Thursday, October 31, 2013

For all of you who have been following my posts, I want to thank you, and also ask that if you like what you see, please spread the word. It is very hard to develop a following when there is so much data floating around out there. I enjoy writing this blog but I could use a little feedback.
Thanks,
Glenn

In order to help celebrate Halloween, I am posting “Two Moon Night” (In the Cat’s Eye, 2009). In the book it was accompanied by a very fitting photograph, but you will have to use your imagination here.
 
I love this poem for the way it provides a rhythm to the mysteries and fears that possess most of us at one time or another; particularly when we feel the presence of the creatures that prowl the Earth in the early darkness of October and November.

Happy Halloween
 
Glenn K. Currie

 


Two Moon Night 




The devil dances, on the two moon night,

His breath’s cold vapor, freezing in the light.

And a ghost moon rides the fog’s thick back,

Searching in the darkness for fugitive’s tracks.

GIVEN RECORDS:
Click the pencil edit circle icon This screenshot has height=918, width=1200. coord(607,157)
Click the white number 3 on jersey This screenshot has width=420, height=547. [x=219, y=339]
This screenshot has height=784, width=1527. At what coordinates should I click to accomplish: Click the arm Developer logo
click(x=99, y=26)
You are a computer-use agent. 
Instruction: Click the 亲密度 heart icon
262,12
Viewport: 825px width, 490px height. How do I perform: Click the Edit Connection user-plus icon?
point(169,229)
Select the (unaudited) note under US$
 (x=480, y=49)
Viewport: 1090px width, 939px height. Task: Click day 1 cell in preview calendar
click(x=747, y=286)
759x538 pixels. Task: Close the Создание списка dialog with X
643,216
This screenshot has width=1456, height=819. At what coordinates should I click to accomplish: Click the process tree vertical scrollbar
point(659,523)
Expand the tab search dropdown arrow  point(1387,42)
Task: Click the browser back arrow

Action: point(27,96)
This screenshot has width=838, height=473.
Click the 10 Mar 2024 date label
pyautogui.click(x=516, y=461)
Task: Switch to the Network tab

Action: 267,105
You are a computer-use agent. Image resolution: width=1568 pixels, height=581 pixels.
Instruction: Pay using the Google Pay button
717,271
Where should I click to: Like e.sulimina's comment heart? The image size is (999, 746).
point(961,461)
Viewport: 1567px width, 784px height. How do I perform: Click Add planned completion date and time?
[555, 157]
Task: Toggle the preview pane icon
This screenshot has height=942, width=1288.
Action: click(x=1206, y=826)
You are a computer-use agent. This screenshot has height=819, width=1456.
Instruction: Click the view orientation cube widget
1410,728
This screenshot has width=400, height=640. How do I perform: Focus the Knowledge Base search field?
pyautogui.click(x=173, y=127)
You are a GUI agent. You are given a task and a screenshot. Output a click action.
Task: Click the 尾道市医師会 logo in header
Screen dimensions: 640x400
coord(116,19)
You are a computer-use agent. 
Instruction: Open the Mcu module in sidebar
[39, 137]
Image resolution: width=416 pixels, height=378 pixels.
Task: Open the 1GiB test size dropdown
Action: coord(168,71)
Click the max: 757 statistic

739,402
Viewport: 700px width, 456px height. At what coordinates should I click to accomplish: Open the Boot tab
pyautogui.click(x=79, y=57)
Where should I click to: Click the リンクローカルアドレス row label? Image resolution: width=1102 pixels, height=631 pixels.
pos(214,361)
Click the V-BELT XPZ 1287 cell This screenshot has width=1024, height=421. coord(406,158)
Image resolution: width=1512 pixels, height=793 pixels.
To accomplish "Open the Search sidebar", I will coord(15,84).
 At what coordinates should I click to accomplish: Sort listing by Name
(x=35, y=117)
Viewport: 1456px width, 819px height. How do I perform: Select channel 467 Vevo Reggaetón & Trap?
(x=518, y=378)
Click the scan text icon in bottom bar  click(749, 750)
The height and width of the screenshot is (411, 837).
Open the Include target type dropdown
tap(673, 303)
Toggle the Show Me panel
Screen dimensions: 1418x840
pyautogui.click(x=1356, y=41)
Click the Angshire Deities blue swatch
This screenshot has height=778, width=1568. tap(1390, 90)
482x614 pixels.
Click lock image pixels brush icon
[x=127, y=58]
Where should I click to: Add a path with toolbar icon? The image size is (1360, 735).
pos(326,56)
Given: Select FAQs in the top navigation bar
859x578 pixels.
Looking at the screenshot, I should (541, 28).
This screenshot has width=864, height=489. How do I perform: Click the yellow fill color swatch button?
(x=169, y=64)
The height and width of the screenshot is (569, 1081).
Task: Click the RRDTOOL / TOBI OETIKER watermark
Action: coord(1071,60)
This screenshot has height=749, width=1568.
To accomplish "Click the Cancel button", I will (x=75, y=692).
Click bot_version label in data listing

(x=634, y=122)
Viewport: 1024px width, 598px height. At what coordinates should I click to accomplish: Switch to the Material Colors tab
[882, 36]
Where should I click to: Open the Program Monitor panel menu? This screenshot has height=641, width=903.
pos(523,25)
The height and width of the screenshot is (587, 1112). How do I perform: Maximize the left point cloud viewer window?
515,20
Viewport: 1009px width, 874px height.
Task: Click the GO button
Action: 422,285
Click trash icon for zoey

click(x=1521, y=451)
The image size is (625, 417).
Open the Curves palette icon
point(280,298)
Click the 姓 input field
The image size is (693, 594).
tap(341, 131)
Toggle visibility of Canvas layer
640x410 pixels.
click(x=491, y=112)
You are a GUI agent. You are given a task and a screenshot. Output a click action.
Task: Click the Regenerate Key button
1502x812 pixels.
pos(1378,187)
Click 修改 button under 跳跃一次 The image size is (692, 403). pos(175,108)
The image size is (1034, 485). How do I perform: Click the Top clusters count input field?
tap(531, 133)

TO DO:
A. Answer these questions about the blog post:
(i) What year is given for In the Cat's Eye?
(ii) What accompanied the poem in the book?
(iii) In the poem, what does the ghost moon ride?
B. Duplicate everything in the blog post from "Thursday, October 31, 2013" down to "a little feedback.".
The lines above come from a source separate from the blog post.

EXPECTED OUTPUTS:
A.
(i) 2009
(ii) A very fitting photograph
(iii) The fog's thick back

B.
Thursday, October 31, 2013

For all of you who have been following my posts, I want to thank you, and also ask that if you like what you see, please spread the word. It is very hard to develop a following when there is so much data floating around out there. I enjoy writing this blog but I could use a little feedback.